Ma esiste una causa per questa deriva dell’infanzia britannica? Se l’è chiesto –ma soprattutto l’ha chiesto ai bambini inglesi- The National Trust, una charity inglese attiva nella salvaguardia dei luoghi storici e di interesse culturale, scoprendo che in realtà i desideri dei bambini –scalata degli alberi in primis- sono rimasti gli stessi. A cambiare sono stati i genitori che, per eccessivo senso di protezione, limitano la libertà di gioco dei propri pargoli relegandoli, di fatto, in casa. E allora come fare per invertire la rotta?
The National Trust ci ha provato con la campagna 50 Things To Do Before You’re 11¾.
Punto di partenza dell’iniziativa, come suggerisce il nome stesso, una lista di cose da fare (50) prima del compimento degli 11 anni e ¾, en plein air, e ovviamente in tutta sicurezza in modo da “disinnescare” anche il genitore più apprensivo.

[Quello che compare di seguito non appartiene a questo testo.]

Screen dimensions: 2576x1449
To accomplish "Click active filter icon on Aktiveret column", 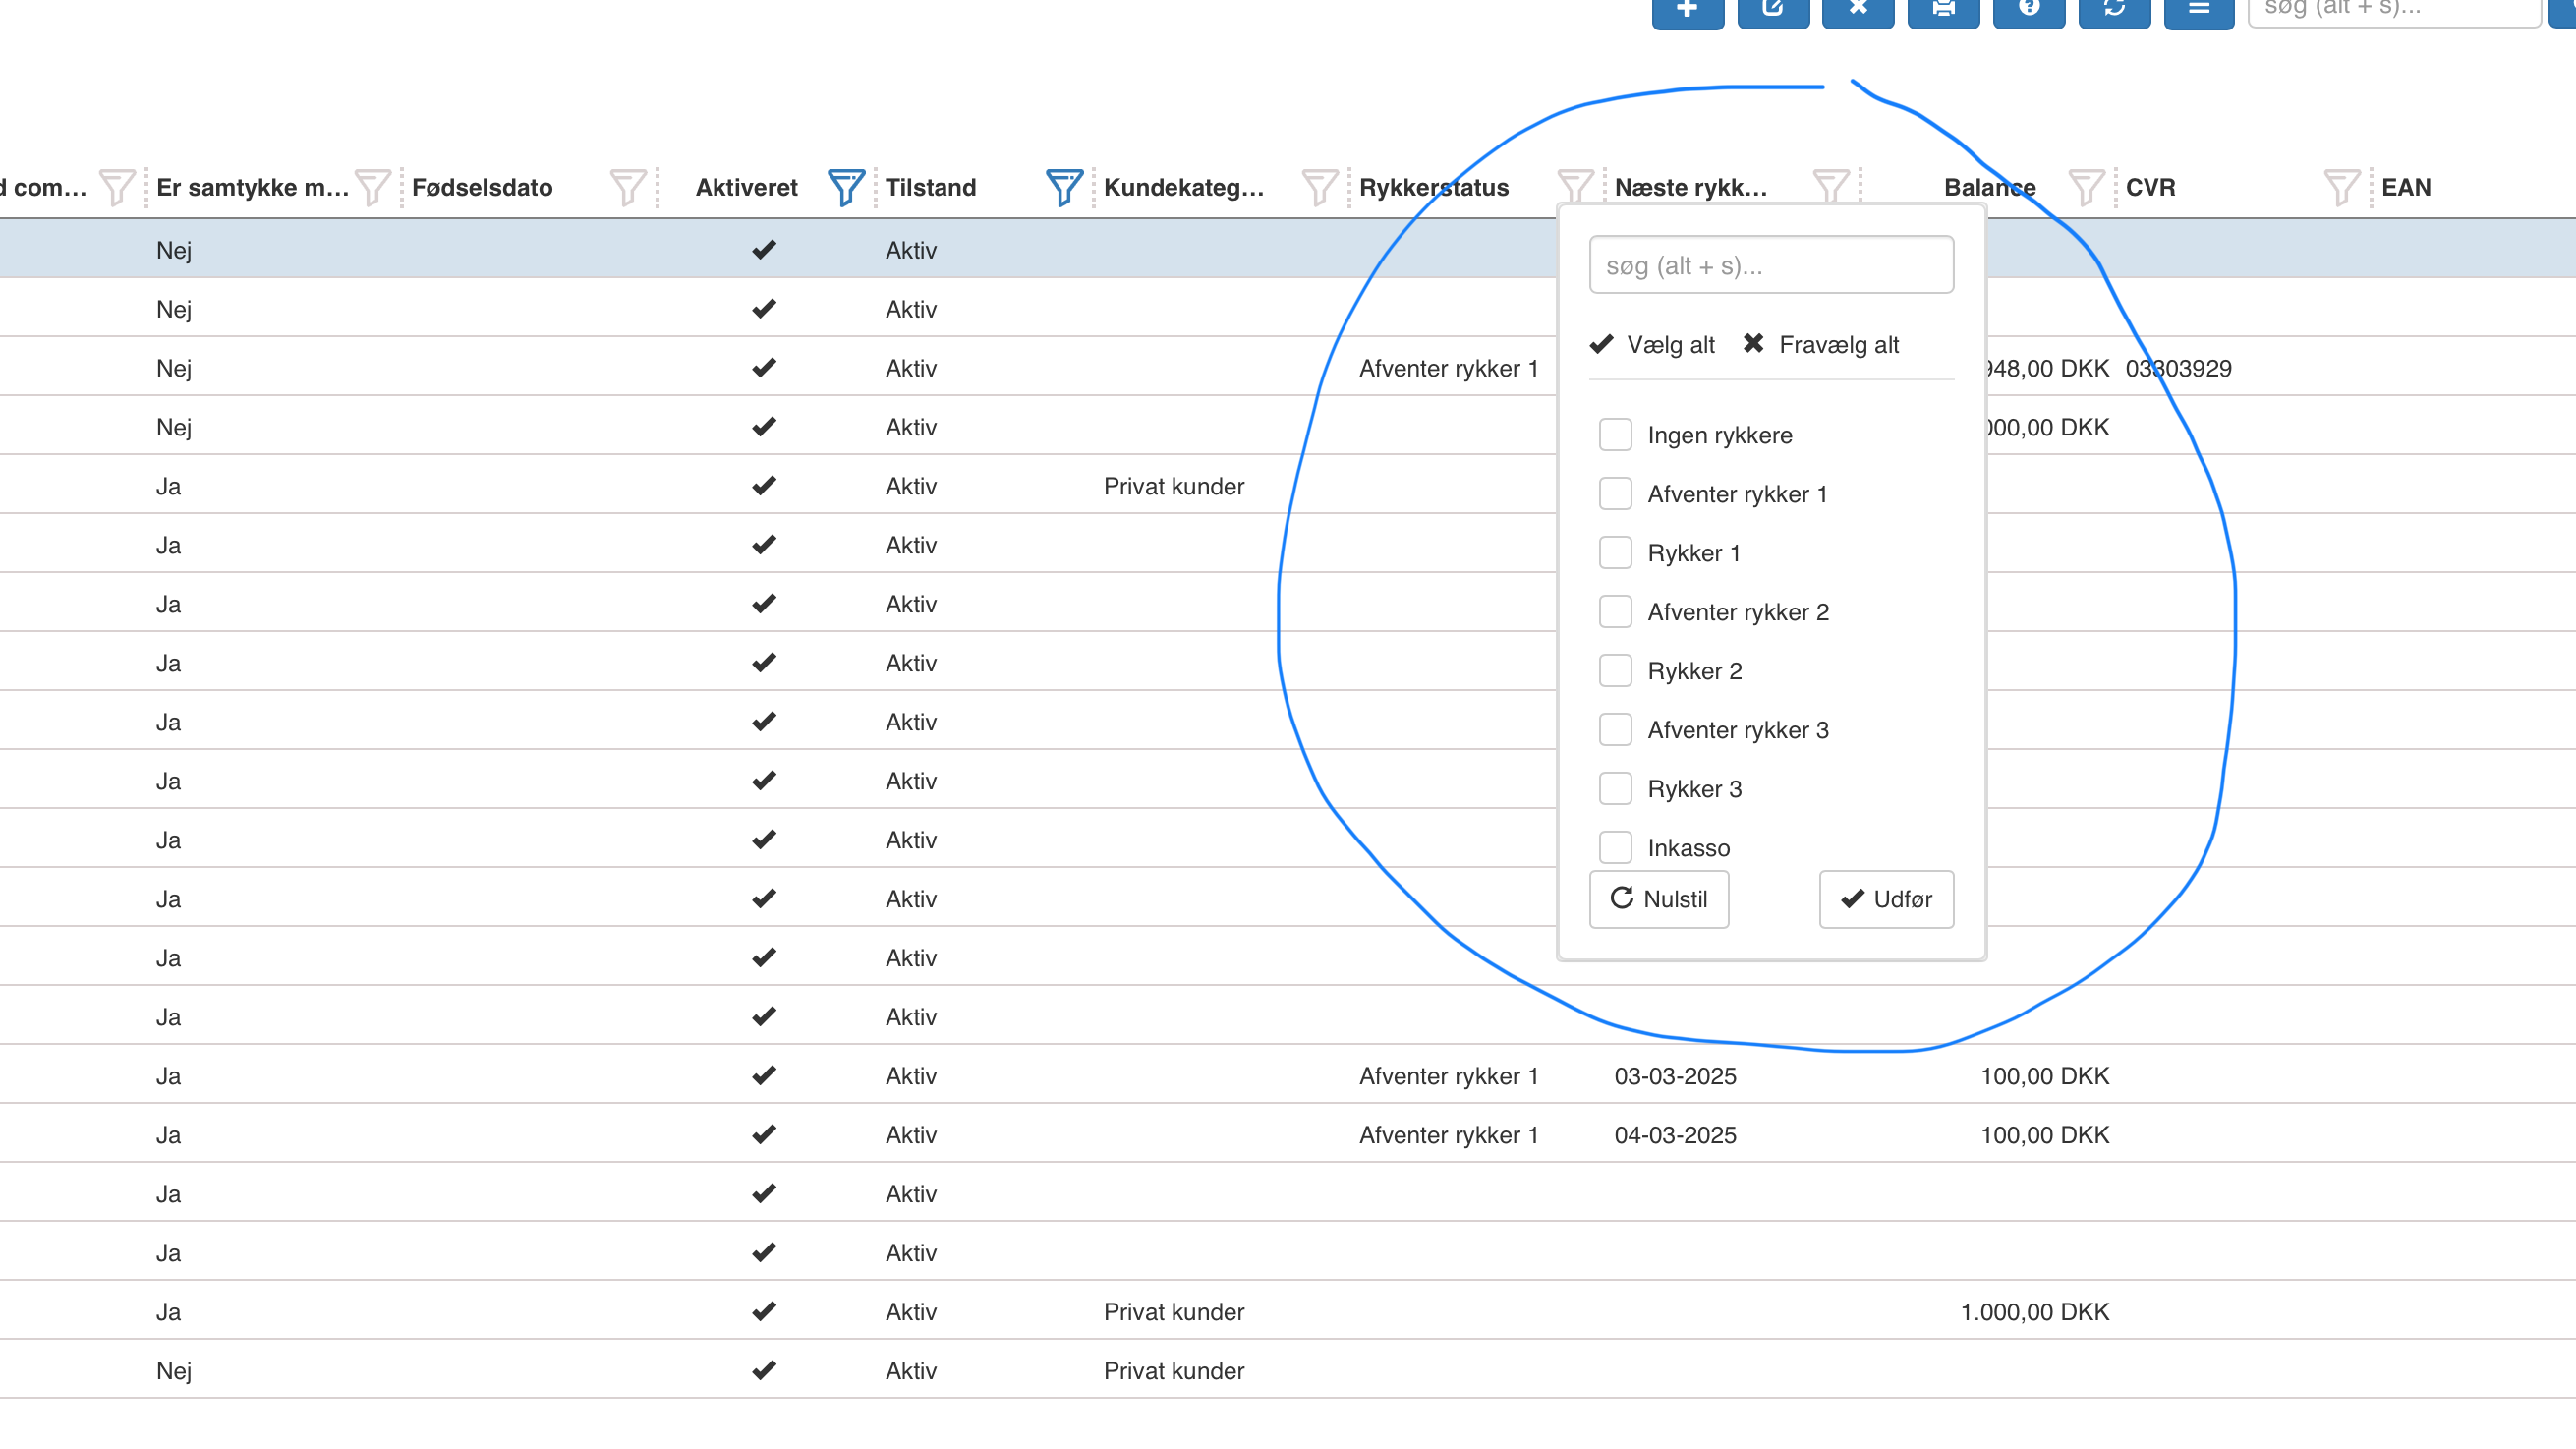I will pos(845,187).
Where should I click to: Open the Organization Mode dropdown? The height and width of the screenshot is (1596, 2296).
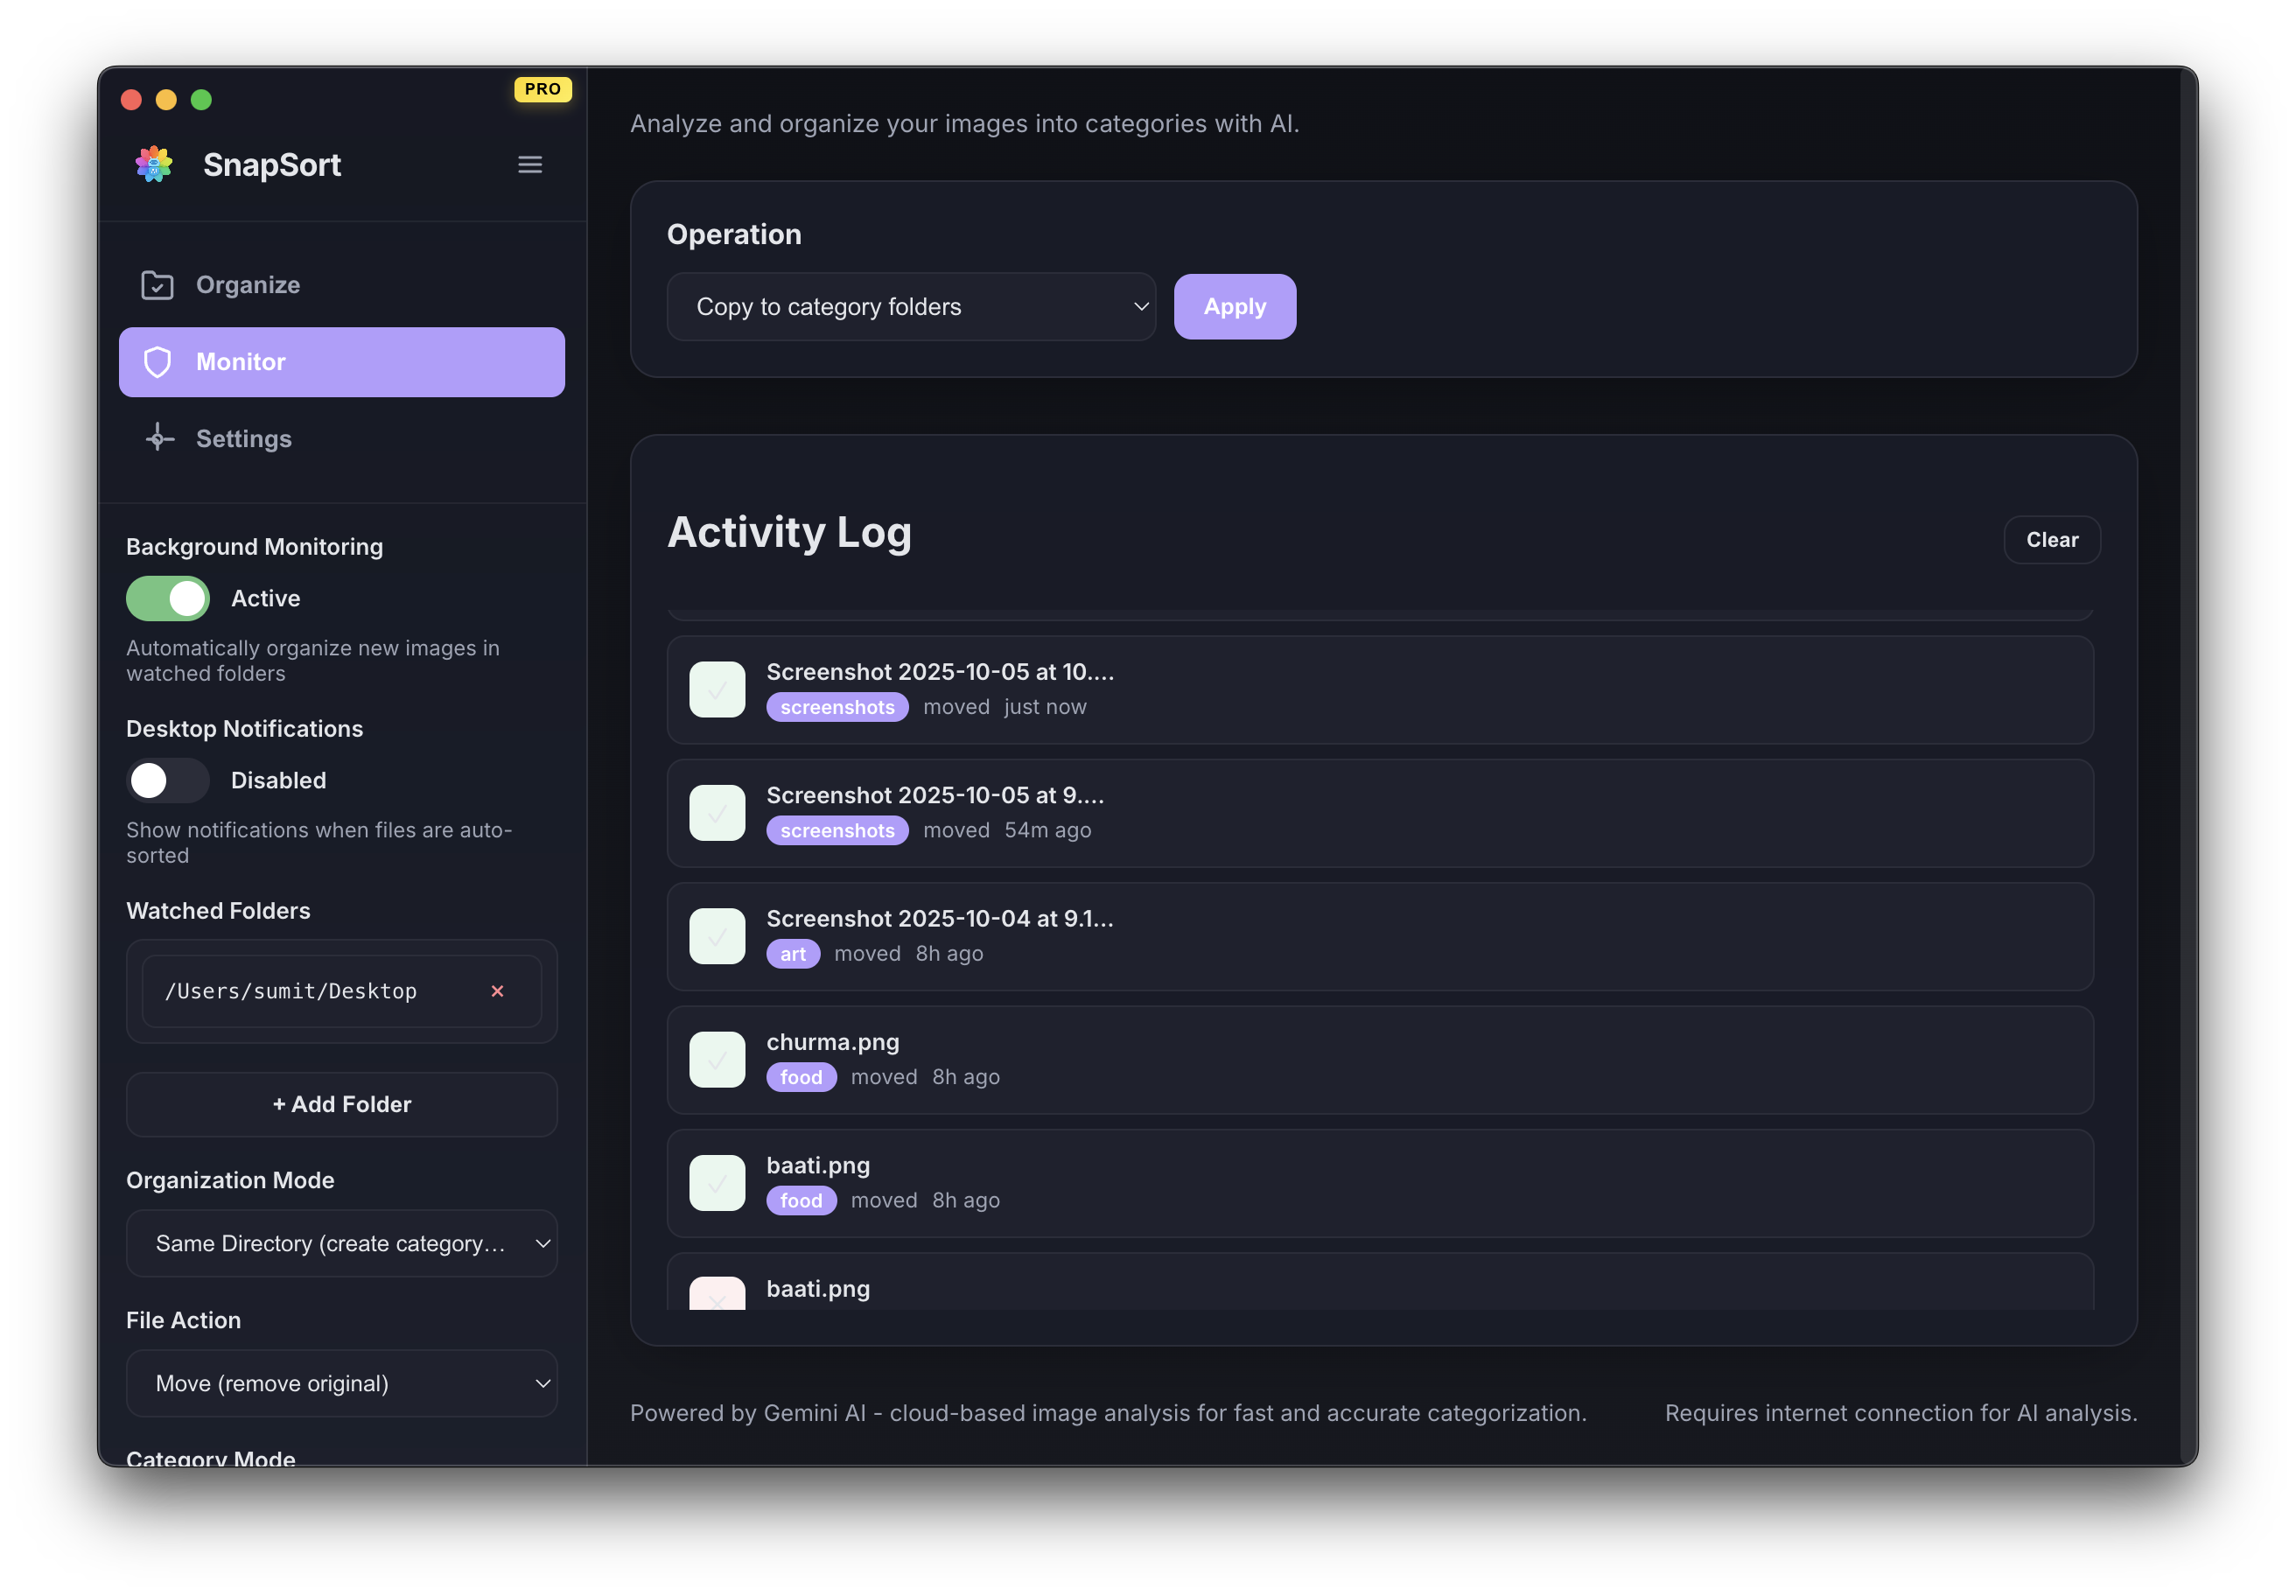tap(342, 1244)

L’iniziativa è stata lanciata il 24 aprile, con la diffusione, in allegato con The Guardian, di un quaderno dove raccogliere le memorie delle proprie esperienze di gioco. La “to do list” è stata invece veicolata attraverso un video postato sul sito web della campagna e su You Tube. Parallelamente, è stato istituito il Trust’s Free Weekend durante il quale, speciali coach dell’outdoor – gli Elite Rangers- hanno aiutato i bambini a imparare a giocare all’aperto. Infine, per stimolare i ragazzi a sperimentare questi giochi “vintage”, sempre all’interno del sito 50things.org, è stata aperta una competizione con un unico obiettivo: spuntare l’elenco delle 50 cose da fare prima del compimento dei fatidici 11 anni e ¾ -e ricevere medaglie e premi speciali-.
I risultati della campagna, ancora in corso, non sono noti ufficialmente, ma è chiaro che l’iniziativa ha avuto una forte impatto –anche sulla reputazione della charity- tanto che, proprio in questi giorni, in occasione del passaggio della torcia olimpica a Petworth House, alcuni volontari del National Trust sono stati invitati dall’amministrazione locale ad organizzare il più grande meeting di “suonatori di fili d’erba” –attività contenuta nella lista dei 50 must to do- coinvolgendo 1.500 bambini delle scuole locali per ottenere così la certificazione del primato dal Guinnes World Record.
Un bel esempio di come una buona strategia, asservita ad una buona causa, possa impattare positivamente tanto sulla reputazione di chi se ne fa promotore quanto su un’intera comunità, e di come la scelta di comunicare soluzioni positive -più che denunciare situazioni negative- risulti vincente se l’obiettivo è veicolare il messaggio desiderato creando engagement.
Una “case” particolarmente interessante per l’Italia dove – seppur in modo disorganico – si stanno creando, spontaneamente, piccoli gruppi di pressione formati da genitori che chiedono la possibilità, per i propri figli, di giocare nel giardino condominiale.
Come ricorda Repubblica per esempio, il comune di Milano, sotto la spinta di un gruppo di genitori, ha recentemente “vietato di vietare i giochi dei bambini in cortile” scatenando reazioni di segno opposto tanto nell’opinione pubblica quanto tra le associazioni di chi gestisce la vita dei palazzi. Ma Milano non è un caso isolato: altre città – tra cui Torino, Roma, Bologna, Firenze e Bari – hanno già affrontato la questione: segno che i tempi sono maturi per pianificare l’azione.